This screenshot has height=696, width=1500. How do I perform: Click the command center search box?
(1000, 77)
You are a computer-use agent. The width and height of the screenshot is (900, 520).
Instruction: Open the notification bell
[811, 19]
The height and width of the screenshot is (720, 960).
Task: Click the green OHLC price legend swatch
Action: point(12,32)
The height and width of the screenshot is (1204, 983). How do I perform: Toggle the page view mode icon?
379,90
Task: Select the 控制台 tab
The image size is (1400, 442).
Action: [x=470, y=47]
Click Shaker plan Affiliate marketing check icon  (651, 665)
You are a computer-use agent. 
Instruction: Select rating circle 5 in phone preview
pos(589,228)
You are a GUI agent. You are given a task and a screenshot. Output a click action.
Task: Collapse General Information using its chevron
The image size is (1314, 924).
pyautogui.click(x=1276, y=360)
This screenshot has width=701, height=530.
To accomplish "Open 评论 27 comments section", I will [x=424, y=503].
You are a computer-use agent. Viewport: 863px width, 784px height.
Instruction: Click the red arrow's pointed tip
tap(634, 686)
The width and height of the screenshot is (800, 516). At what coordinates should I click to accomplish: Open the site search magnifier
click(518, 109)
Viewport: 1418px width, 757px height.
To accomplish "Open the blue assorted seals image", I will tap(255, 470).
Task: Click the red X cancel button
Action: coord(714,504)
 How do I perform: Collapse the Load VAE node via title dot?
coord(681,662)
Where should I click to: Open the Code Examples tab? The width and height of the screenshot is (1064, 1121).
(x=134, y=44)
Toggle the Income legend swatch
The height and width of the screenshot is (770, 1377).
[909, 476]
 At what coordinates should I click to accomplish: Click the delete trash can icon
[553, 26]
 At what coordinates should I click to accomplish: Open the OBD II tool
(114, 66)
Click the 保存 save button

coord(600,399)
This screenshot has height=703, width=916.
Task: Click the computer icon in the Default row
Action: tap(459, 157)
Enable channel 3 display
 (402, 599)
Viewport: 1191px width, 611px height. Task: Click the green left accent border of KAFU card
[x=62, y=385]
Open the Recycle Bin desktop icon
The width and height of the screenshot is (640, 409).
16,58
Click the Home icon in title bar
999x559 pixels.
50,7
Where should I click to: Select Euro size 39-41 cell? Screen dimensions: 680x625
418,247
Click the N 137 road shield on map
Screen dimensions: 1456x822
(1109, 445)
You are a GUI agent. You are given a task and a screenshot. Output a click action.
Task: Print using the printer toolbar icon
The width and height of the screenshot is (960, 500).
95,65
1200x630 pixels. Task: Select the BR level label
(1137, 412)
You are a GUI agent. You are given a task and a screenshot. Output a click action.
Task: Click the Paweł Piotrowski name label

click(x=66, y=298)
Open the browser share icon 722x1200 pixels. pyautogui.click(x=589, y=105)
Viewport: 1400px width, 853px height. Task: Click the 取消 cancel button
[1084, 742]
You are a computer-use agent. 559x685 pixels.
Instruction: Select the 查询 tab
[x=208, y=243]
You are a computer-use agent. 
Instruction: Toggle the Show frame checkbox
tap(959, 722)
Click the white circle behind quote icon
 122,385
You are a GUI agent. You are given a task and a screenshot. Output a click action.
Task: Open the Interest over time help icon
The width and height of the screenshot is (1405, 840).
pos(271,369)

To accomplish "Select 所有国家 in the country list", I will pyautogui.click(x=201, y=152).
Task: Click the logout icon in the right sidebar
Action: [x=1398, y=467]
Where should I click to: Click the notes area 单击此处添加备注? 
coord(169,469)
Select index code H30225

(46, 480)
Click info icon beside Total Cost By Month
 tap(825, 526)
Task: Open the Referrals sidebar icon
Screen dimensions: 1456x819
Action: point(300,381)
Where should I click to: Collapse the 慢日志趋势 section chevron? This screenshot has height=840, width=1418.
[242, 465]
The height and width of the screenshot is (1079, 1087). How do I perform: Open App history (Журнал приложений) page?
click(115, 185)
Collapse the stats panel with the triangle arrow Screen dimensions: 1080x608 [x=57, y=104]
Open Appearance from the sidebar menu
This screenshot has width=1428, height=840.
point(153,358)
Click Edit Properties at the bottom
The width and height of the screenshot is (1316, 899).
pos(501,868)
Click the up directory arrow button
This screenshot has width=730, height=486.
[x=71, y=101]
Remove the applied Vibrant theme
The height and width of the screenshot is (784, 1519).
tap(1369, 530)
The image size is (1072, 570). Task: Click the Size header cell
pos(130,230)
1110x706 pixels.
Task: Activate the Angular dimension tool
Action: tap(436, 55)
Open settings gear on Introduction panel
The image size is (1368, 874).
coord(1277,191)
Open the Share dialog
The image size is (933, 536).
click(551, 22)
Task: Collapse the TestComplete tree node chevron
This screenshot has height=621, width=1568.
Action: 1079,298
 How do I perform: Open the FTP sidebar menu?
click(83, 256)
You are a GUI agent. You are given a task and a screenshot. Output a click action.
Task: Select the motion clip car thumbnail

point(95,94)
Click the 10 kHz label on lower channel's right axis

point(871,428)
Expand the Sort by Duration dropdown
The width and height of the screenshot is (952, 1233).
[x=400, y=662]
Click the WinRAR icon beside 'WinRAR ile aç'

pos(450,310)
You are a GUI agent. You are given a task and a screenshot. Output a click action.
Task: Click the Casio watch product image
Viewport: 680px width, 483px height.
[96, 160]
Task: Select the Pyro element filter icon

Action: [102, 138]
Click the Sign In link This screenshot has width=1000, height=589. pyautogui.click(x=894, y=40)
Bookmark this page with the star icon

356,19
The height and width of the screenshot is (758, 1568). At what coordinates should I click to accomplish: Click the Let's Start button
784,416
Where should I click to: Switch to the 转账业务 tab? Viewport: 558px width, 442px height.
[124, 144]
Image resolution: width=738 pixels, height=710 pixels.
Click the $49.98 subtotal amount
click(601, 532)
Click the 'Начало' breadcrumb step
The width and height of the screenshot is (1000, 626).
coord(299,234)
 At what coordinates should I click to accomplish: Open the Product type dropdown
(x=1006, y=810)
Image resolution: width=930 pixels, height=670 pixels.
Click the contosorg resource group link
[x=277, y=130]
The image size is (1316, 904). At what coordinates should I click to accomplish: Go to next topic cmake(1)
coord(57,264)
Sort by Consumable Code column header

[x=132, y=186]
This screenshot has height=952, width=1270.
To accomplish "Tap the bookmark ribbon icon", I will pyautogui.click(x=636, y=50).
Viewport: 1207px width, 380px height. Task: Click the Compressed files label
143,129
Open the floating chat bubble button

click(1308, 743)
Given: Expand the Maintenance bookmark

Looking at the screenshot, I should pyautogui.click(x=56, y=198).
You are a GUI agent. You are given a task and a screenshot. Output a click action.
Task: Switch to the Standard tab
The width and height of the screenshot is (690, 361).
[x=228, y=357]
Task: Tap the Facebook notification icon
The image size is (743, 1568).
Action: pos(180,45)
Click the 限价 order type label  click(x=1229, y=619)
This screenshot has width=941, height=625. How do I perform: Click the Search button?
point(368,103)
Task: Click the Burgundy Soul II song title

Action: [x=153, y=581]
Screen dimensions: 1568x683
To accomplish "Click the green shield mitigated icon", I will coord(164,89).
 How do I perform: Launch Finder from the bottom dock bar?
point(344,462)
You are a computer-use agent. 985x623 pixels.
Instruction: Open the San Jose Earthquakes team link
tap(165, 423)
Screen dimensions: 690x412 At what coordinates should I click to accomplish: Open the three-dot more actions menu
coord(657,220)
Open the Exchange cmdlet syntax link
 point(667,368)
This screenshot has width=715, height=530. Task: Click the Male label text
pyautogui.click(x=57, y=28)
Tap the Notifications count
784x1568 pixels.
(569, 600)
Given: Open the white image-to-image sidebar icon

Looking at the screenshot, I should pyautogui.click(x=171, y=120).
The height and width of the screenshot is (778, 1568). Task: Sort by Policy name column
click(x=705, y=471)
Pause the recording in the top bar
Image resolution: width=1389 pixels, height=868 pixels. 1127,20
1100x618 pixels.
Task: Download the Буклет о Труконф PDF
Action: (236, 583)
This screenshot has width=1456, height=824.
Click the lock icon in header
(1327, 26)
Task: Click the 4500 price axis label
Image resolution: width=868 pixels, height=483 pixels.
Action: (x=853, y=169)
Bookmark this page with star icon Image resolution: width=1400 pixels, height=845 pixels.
__________
▶ [Requirement]
Reproduce the material from the line with "Screen dimensions: 690x412" up to and including the line with "click(x=705, y=471)", substituting "Female" for "Male" and leaving everything else unchanged.

▶ [Exercise response]
Screen dimensions: 690x412 At what coordinates should I click to accomplish: Open the three-dot more actions menu
coord(657,220)
Open the Exchange cmdlet syntax link
 point(667,368)
This screenshot has width=715, height=530. Task: Click the Female label text
pyautogui.click(x=57, y=28)
Tap the Notifications count
784x1568 pixels.
(569, 600)
Given: Open the white image-to-image sidebar icon

Looking at the screenshot, I should pyautogui.click(x=171, y=120).
The height and width of the screenshot is (778, 1568). Task: Sort by Policy name column
click(x=705, y=471)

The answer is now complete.